WHAT TO WORK ON -
Name every person identified by name in the article about the Jamaican prime minister's Atlanta visit.

Prime Minister Andrew Holness's Atlanta visit included meetings with local business leaders including Elaine Grant-Bryan, the honorary consul for Jamaica in Atlanta. Photo from Twitter

In the map of Georgia’s trade offices around the world, Jamaica’s prime minister has noticed a glaring omission: the Caribbean.

During a visit to Atlanta and North Georgia over Easter weekend, Prime Minister Andrew Holness laid the groundwork for conversations he hopes to change that calculation for the state.

After speaking at an awards ceremony hosted by the local Jamaican Chamber of Commerce of Atlanta, Mr. Holness met with Mayor Keisha Lance Bottoms and received a proclamation read by a representative of Gov. Brian Kemp.

My next trip in Atlanta, I will be seeking to possibly have a meeting with the governor to have this done,” Mr. Holness told Global Atlanta in a phone interview, noting that his government has reached out to Mr. Kemp’s office to begin such conversations on the trade office. 

The visit comes at an opportune moment for the island of nearly 3 million people, the largest English-speaking country in the Caribbean.

“The best way to put it is that Jamaica is experiencing right now an economic rebirth. Jamaica is experiencing the highest consumer and business confidence that we have ever seen, and we have been measuring that now for the last 20 years,” the prime minister said.

Georgia needs not build a new foundation. Many members of the 58,000-strong Jamaican diaspora are small business owners engaged in global trade, and the state is already home to Jamaican-owned companies like Wincorp, which produces eggs sent to the hatcheries that fuel Jamaica’s poultry industry. (Mr. Holness visited the company’s operation near Gainesville on Friday, April 19.) 

Montego Bay, Jamaica’s second-largest city, has had a thriving sister-city relationship with Atlanta since the 1980s based largely on health, tourism and educational exchanges. Hartsfield-Jackson Atlanta International Airport in 2017 signed a deal to share operational knowledge with Montego Bay airport officials, leading to a visit focused on emergency preparedness.

Mr. Holness said both Georgia companies and Jamaican diaspora investors are welcome to participate in a growth wave realized in part by divesting government assets like wind farms and rebalancing away from debt and toward productive investments.

Jamaica’s economy is expected to grow by 1.9 percent this year, and the country has seen positive GDP growth for the last 16 quarters, the longest streak in recent years. 

“The business community is re-emerging from many years of being wedded to investing in government paper and government-backed instruments,” Mr. Holness said. “Now we’re seeing a business class that is understanding the need to be entrepreneurial, to take risks, to calculate and manage risks — and that change is seeing our businesspeople looking outward, not just at the Jamaican economy, but looking to business in North America as well.”

SUPPLIED MATERIAL -

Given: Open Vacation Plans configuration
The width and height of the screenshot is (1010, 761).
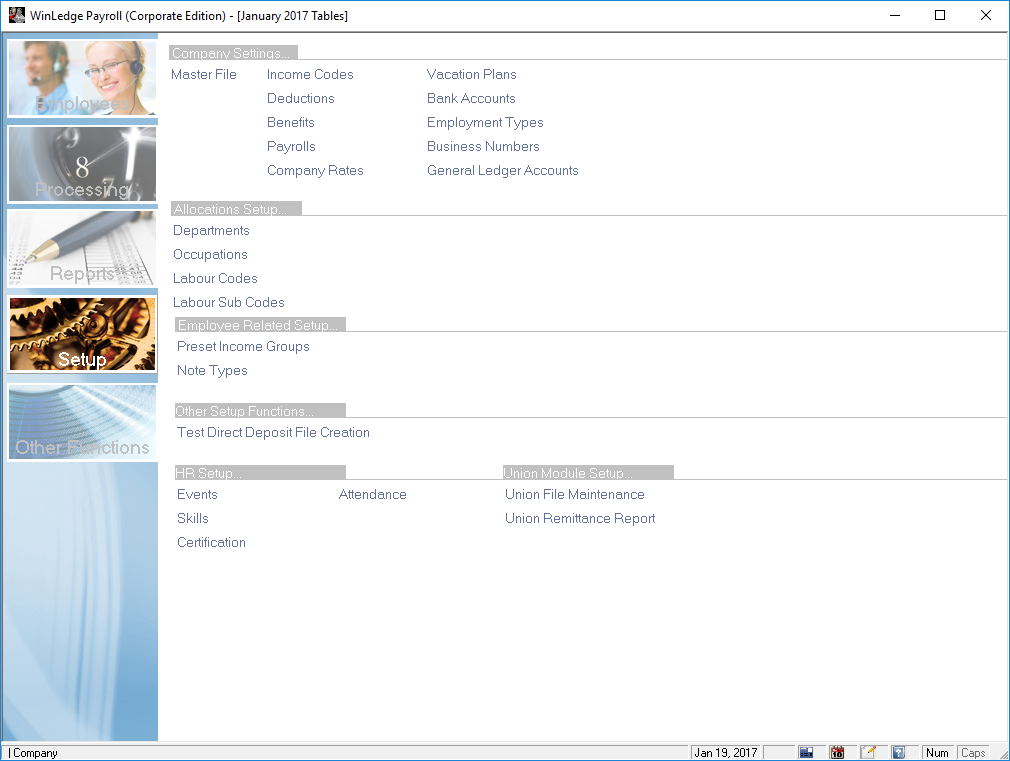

RESULT OF THE EXERCISE -
Andrew Holness
Elaine Grant-Bryan
Keisha Lance Bottoms
Brian Kemp